Hollywood’s dark vision triggers real-life horror
JAMES Holmes’s rampage was itself like a scene from a Batman film, witnesses claimed.
He wore a gas mask and bullet-proof vest like Bane – the main foe in The Dark Knight Rises – while his hair was wild and dyed like that of the Joker, the arch-villain in the previous film.
The gunman’s black outfit also mimicked Batman’s famous costume. The resemblance to imagery from the films was, it seems, entirely intentional.
British director Christopher Nolan has brought a relentlessly dark vision to his trilogy of Batman films, which began in 2005. The movies, starring his fellow Briton Christian Bale in the title role, are intense and sometimes amoral in tone, with a deliberate blurring of boundaries between the mindsets of the heroes and the villains.
They are about as far removed as is possible from the garish and lighthearted Batman TV series of the 1960s, instead harking back to the original comics, where Batman is motivated by a thirst for vengeance for the death of his parents.
The dark tone of Nolan’s films has been echoed in the lives of some of those associated with them.
After filming the second instalment of Nolan’s Batman trilogy, actor Heath Ledger – who played the Joker – died from an accidental ‘toxic combination of prescription drugs’. The Australian-born star had previously admitted taking sleeping pills to combat insomnia after filming The Dark Knight in 2007.

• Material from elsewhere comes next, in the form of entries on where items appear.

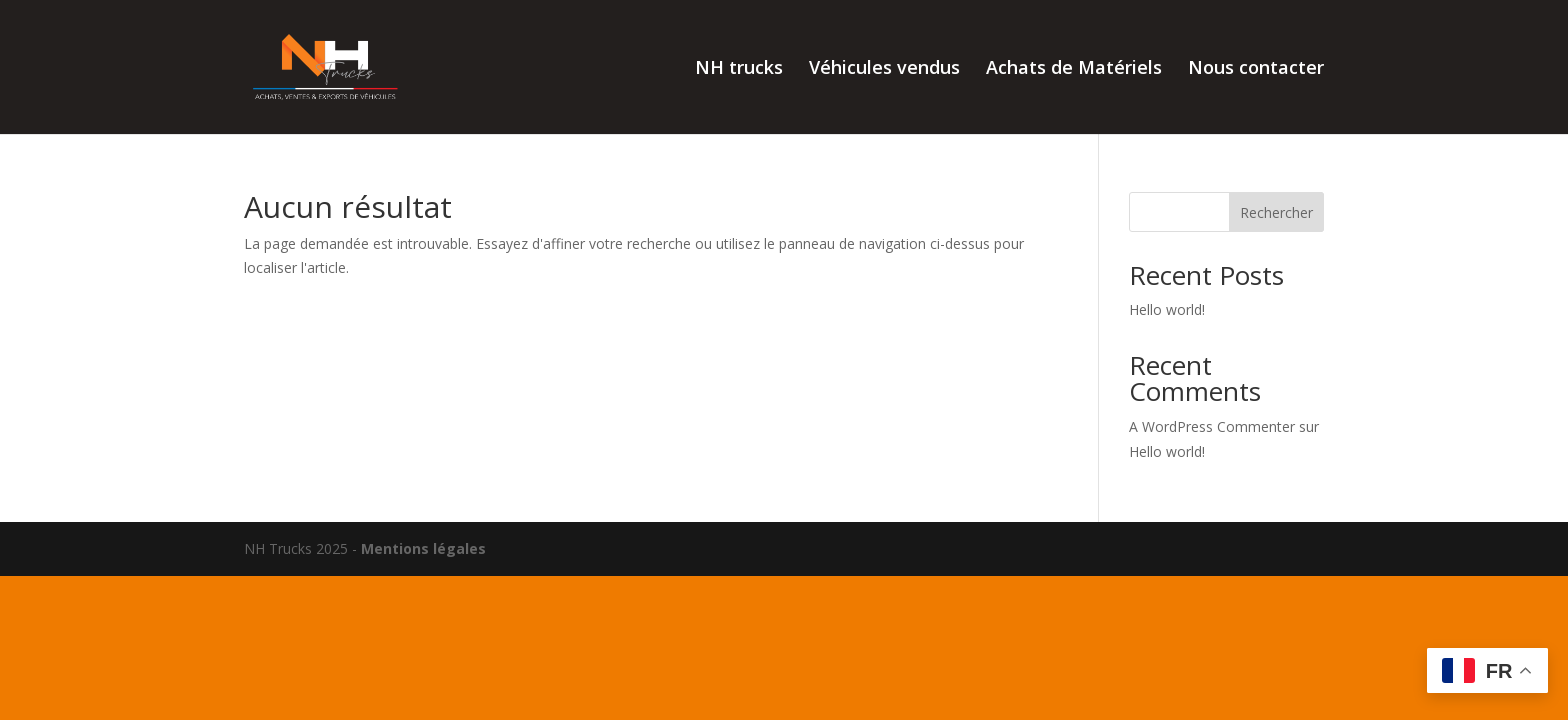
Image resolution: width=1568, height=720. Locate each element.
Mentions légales (423, 548)
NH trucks (739, 69)
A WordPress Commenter (1212, 426)
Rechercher (1276, 212)
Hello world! (1167, 309)
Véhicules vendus (884, 69)
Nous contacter (1256, 69)
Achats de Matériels (1074, 69)
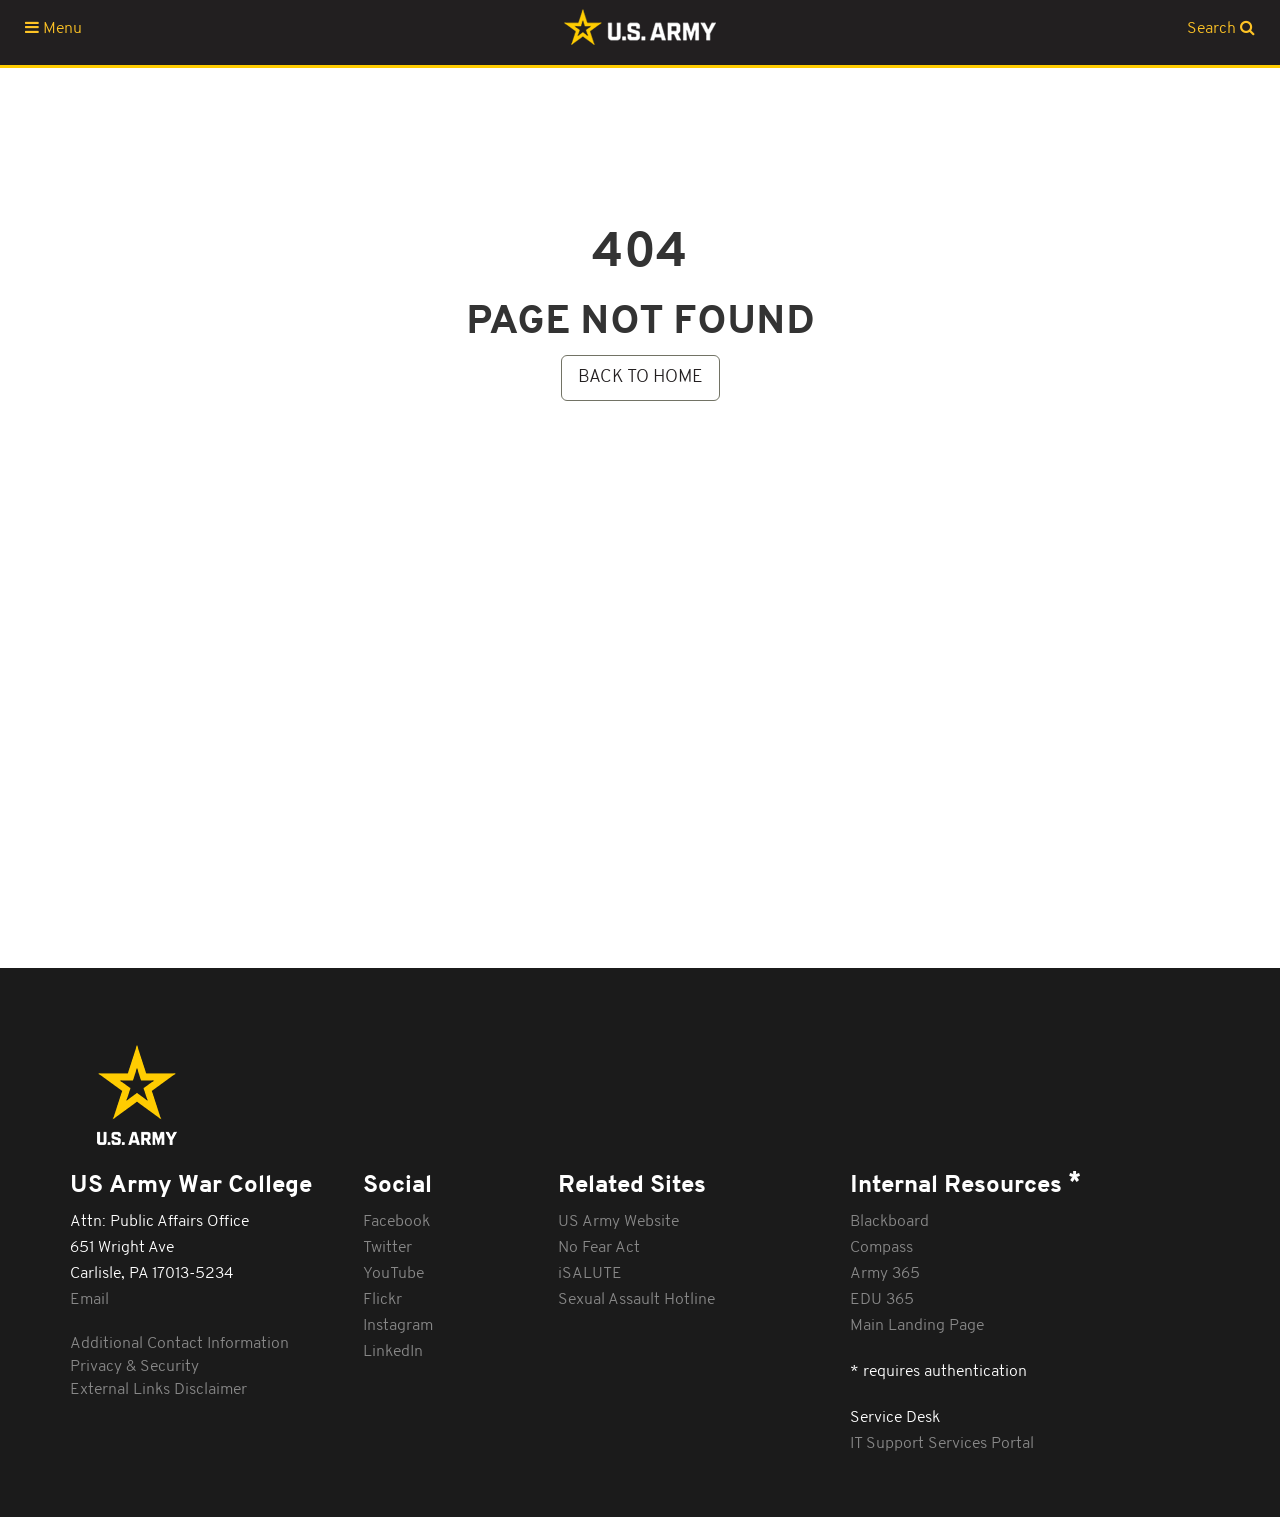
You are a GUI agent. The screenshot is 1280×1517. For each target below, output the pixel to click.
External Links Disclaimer (158, 1390)
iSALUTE (590, 1274)
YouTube (393, 1274)
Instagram (398, 1326)
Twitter (387, 1248)
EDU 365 (882, 1300)
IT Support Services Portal (942, 1444)
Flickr (382, 1300)
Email (89, 1300)
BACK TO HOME (640, 377)
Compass (881, 1248)
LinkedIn (393, 1352)
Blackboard (889, 1222)
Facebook (396, 1222)
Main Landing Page (917, 1326)
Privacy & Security (134, 1367)
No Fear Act (599, 1248)
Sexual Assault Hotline (636, 1300)
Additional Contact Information (179, 1344)
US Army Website (618, 1222)
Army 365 (885, 1274)
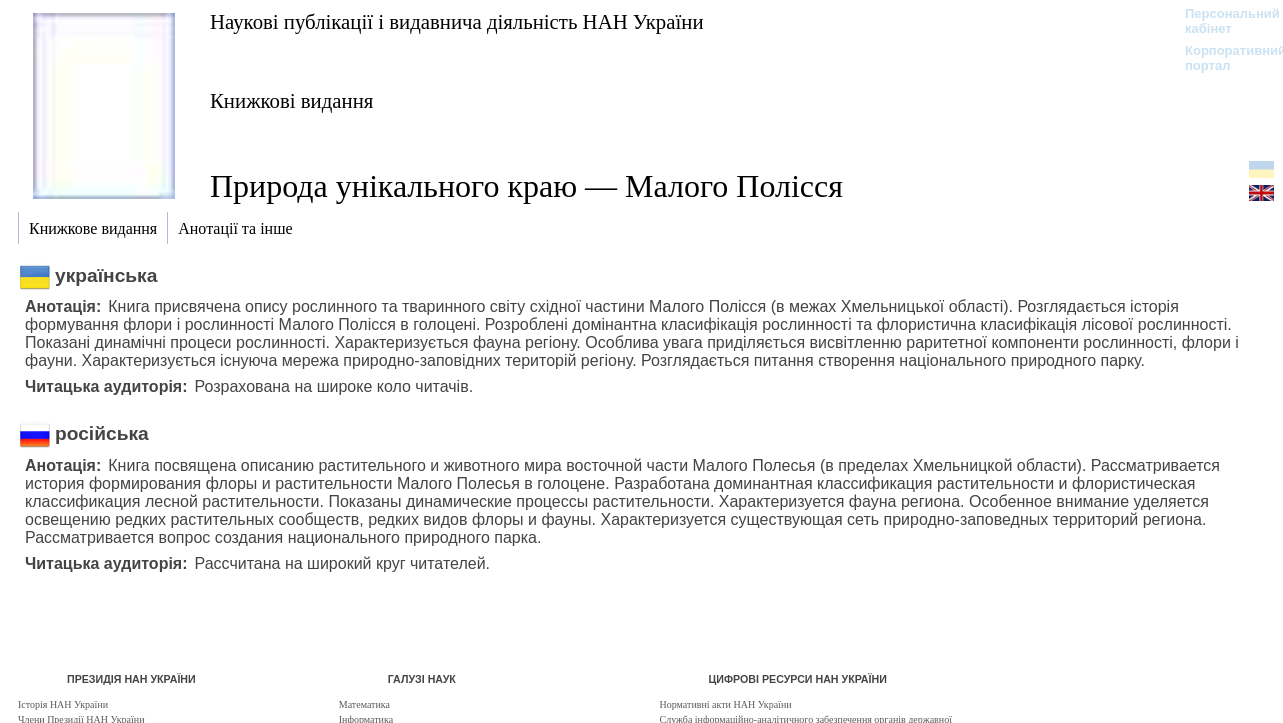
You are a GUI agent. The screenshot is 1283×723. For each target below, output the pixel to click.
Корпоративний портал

He had described his character as ‘a psychopathic, mass-murdering, schizophrenic clown with zero empathy’.
He died in January 2008 and the film was released nearly six months later, earning him a posthumous Oscar and a Golden Globe award, both for best supporting actor.
The release of the final instalment in the Batman trilogy – which features another British actor, Tom Hardy, as Batman’s murderous enemy Bane, was marred by controversy even before the cinema shooting.
A US film critic who was underwhelmed by the film was inundated with death threats online by irate fans.
The backlash meant reviews website Rotten Tomatoes was forced to close down its comment section for the first time since it launched in 1999.